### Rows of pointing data
__________________________________________________
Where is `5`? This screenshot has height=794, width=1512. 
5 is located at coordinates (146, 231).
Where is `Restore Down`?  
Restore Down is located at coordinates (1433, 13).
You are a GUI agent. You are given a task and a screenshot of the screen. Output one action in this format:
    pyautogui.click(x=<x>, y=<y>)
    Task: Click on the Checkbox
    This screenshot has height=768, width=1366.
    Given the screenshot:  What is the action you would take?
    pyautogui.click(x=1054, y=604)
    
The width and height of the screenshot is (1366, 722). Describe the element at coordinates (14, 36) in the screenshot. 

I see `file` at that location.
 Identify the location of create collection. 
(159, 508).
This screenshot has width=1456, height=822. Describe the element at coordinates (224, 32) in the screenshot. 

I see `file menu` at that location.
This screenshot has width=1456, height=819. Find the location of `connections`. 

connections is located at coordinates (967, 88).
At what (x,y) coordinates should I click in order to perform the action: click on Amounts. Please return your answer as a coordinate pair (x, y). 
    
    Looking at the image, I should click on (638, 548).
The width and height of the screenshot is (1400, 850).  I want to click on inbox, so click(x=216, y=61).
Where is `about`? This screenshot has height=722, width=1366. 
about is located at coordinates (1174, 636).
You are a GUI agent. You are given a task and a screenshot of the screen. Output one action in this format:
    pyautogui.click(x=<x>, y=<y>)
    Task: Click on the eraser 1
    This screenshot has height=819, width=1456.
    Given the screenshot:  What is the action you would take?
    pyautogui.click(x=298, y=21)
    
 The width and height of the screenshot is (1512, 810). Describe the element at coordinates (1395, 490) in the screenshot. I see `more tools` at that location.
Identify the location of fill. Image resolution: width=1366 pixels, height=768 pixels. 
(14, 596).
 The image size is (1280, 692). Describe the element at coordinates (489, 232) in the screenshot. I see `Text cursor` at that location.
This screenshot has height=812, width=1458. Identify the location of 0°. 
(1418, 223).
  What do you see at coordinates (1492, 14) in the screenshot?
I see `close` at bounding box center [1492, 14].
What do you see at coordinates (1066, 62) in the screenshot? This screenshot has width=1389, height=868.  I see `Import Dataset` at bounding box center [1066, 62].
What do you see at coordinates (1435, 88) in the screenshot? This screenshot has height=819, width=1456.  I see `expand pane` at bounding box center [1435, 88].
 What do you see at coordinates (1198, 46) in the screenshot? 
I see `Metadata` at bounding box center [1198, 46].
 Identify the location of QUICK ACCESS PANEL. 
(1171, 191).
__________________________________________________
### GOAL
Reproduce verbatim the portion of the records beginning at the line that contains "Identify the location of fill." and continuing through the final line of the records, with both of those lines included.

### TASK SOLUTION
Identify the location of fill. Image resolution: width=1366 pixels, height=768 pixels. 
(14, 596).
 The image size is (1280, 692). Describe the element at coordinates (489, 232) in the screenshot. I see `Text cursor` at that location.
This screenshot has height=812, width=1458. Identify the location of 0°. 
(1418, 223).
  What do you see at coordinates (1492, 14) in the screenshot?
I see `close` at bounding box center [1492, 14].
What do you see at coordinates (1066, 62) in the screenshot? This screenshot has width=1389, height=868.  I see `Import Dataset` at bounding box center [1066, 62].
What do you see at coordinates (1435, 88) in the screenshot? This screenshot has height=819, width=1456.  I see `expand pane` at bounding box center [1435, 88].
 What do you see at coordinates (1198, 46) in the screenshot? 
I see `Metadata` at bounding box center [1198, 46].
 Identify the location of QUICK ACCESS PANEL. 
(1171, 191).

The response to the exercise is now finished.